The Family slips comfortably into the Mafia comedy genre
Starring Robert De Niro, Michelle Pfeiffer, and Dianna Agron. Rated 14A.
Tommy Lee Jones is not even trying in this movie. Even though he has a pretty small role playing an FBI agent in The Family, we still uphold our pledge to always put our trust in Mr. Jones. In this case, the springs are busting right out of the Tommy Lee I-don’t-give-a-goddamn-O-Meter.
Robert De Niro, however, looks happier than he has in ages. Maybe that’s because he’s playing a wise guy named Giovanni who, in the very first scene, removes a deceased person from his car trunk and buries him in the back yard. For De Niro, getting to whack people again must feel like slipping into his favourite plaid bedroom slippers. Also, just a hunch, director Luc Besson (who cowrote) is probably fairly supportive when it comes to psychotic violence.
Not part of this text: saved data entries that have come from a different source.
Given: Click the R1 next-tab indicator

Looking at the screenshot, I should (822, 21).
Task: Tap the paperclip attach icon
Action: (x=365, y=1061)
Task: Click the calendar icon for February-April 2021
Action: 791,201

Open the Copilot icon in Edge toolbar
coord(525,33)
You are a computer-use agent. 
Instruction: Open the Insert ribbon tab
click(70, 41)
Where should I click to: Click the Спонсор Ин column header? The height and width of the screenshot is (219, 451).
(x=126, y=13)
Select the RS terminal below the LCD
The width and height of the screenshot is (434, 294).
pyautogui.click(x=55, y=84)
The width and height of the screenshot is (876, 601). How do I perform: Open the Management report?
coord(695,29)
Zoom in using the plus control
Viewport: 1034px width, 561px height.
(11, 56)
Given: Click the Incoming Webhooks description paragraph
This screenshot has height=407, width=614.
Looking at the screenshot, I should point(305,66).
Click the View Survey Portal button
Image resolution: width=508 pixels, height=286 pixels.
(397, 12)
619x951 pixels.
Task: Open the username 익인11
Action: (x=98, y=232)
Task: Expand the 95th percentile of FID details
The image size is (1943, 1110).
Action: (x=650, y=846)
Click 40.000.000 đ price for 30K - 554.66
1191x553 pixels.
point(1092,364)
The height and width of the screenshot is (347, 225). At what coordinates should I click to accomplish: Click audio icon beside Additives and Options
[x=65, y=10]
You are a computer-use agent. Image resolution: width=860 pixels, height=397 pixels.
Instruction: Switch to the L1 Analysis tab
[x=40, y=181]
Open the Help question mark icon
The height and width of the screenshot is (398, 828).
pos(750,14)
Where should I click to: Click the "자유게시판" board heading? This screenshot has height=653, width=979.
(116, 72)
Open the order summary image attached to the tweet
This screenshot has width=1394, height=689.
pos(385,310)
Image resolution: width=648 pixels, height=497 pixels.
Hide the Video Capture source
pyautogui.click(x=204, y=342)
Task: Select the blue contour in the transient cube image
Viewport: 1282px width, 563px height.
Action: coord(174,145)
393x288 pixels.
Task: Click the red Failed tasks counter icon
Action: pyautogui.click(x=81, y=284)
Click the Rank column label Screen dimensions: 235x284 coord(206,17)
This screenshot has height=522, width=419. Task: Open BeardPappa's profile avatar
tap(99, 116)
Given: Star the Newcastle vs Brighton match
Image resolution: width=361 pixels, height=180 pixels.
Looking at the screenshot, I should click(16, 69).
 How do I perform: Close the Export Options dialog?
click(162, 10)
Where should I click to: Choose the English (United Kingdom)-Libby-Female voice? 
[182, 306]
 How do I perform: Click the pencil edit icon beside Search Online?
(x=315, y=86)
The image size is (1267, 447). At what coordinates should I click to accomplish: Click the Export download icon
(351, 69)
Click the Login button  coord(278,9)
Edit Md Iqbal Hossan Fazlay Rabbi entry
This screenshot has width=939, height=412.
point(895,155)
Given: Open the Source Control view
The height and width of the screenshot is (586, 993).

There is much psychotic violence in The Family. Most of it is committed by Mom (Michelle Pfeiffer), Dad (De Niro), and their two adorable kids (Dianna Agron and John D’Leo), and doesn’t involve disagreements about bedtimes. The family is in the witness-protection program because Giovanni ratted out his Mafia friends (including Dominic Chianese and Vincent Pastore—old home week!). They are relocated to Normandy after Giovanni couldn’t help whacking people in other locations and because a Brooklyn mob family in France is damn funny. Oh, right, it’s not actually that funny.
The actors do their jobs. Pfeiffer squashes together her Scarface and Married to the Mob characters, tolks like a Noo Yawker, and destroys a supermarché. De Niro beats a plumber with a baseball bat (hmm, possibly understandable) and Agron assaults another high-schooler with a tennis racket. Wearing a frilly dress, she hits the kid so viciously that in real life he would be a pulpy dead kid.
Maybe one just wearies of Mafia comedies, even pitch-black ones. There’s a wink-wink meta moment when Giovanni attends a town film-society night—and the movie playing is Goodfellas. Now that’s a whack-y mob movie we can’t refuse.